The introduction of zero-hour contracts has divided politicians. Whatever your thoughts on this new wave of flexible employment, there’s no denying that they are popular with employers. Zero-hour contracts mean that workers are not guaranteed work every week. This can offer flexibility to both employer and employee, but at what cost?
Getting a mortgage can be more difficult when you are on a zero-hour contract. This is because your income will be irregular and unsteady. At any point, an employer can decide to stop giving you work. This can be a red flag for many mortgage providers. If you are dreaming of getting on the property ladder and you are on a zero-hour contract, there are steps you can take to increase the likelihood of your application being accepted.

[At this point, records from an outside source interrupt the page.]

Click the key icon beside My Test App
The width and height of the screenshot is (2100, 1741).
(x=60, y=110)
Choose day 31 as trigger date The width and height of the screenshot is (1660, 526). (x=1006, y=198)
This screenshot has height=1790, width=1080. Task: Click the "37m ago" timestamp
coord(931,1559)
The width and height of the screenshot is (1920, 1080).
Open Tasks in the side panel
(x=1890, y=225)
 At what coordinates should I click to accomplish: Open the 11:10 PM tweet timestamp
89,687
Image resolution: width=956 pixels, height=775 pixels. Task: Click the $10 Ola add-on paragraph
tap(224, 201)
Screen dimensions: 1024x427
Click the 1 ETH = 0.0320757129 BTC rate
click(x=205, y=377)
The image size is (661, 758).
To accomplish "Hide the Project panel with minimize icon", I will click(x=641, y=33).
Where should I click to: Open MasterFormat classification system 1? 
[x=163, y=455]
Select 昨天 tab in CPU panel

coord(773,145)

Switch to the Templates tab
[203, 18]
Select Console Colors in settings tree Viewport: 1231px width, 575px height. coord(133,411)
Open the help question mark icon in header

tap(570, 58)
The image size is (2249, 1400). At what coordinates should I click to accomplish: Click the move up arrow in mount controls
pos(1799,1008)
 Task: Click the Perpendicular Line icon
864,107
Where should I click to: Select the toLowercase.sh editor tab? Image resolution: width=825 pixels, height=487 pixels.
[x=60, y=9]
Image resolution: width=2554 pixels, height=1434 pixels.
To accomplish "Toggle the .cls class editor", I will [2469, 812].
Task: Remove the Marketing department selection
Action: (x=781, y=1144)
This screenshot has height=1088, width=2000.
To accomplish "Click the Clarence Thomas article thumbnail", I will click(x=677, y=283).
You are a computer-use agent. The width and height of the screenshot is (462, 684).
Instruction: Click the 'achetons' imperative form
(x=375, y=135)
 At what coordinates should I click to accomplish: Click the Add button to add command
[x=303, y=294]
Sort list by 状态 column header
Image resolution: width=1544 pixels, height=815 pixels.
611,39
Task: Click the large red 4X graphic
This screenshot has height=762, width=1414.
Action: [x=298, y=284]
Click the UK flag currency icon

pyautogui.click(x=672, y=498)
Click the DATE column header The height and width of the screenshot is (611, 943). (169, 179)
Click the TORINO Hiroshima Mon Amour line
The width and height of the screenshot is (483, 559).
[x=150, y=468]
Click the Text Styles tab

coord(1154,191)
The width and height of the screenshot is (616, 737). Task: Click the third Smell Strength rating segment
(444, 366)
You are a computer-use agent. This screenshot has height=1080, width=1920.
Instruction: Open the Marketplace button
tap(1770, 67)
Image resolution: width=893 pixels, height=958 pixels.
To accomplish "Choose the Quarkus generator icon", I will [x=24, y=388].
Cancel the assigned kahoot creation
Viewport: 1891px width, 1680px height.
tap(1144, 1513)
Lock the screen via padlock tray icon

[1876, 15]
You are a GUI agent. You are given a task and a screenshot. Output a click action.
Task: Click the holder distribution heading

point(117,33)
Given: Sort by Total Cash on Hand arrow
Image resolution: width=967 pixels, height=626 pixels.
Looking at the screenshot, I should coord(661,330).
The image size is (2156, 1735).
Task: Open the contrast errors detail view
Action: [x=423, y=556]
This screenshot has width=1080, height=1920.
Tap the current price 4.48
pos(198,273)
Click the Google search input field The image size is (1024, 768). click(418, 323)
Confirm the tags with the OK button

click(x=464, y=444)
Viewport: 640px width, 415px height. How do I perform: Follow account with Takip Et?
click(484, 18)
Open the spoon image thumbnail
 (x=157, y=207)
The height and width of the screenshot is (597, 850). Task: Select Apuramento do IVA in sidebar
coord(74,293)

Get Your Employment History in Order
Some lenders, like Halifax, will accept mortgage applications with a zero-hour contract if you can show that you have been on the same contract for at least 12 months. See Niche Mortage Info for more details. So, before you start the application process, get your employment history in order and make sure you don’t have any gaps in employment. Gather things like pay slips for various jobs to show that you have been continuously employed for at least 12 months.
Talk to Your Employer
In some cases, you may be able to switch your contract to a permanent or even a fixed term contract. Talk to your employer and ask if there are any permanent positions available with the company. They may appreciate the steady workforce, even if it does mean giving up some of your flexibility.
Save a Larger Deposit
Lenders are always more likely to accept an application from anyone with a larger deposit. If you are looking to secure a 95% loan to value (LTV) you will struggle to get approved. If the LTV is closer to 80%, lenders will look more favourably on your application. There are two ways you can increase the size of your deposit. Either save for longer to increase your savings pot or set your sights on a property with a lower value.
Fix Your Credit Score
Regardless of your working situation, a good credit score is essential for a mortgage application.
Your credit score is an indicator of your trustworthiness and reliability with money. If you can show a strong history of keeping up with your financial obligations then a lender will see that your zero-hour contract has never caused you problems in the past. If you have a history dotted with late payments, this might lead the lender to worry about your ability to make your mortgage payments on time.
Find a Guarantor
A guarantor can be a family member or friend who owns their own home. They must be willing to sign a legal document that says they will make payments towards your mortgage if you are unable to do so. They can usually offer security in the form of their own home, or a deposit. The deposit is held in a savings account owned by the lender. They will not be able to access their money until the borrower has paid off a certain amount of the mortgage.
Don’t Give Up!
Being rejected by one lender doesn’t mean that all lenders will reject you. In many cases, you will simply need to seek the guidance of a specialist mortgage broker. They will be able to advise you on the best route forward and how to make your application more attractive to lenders. With so many variables, it helps to have an expert’s perspective on mortgages.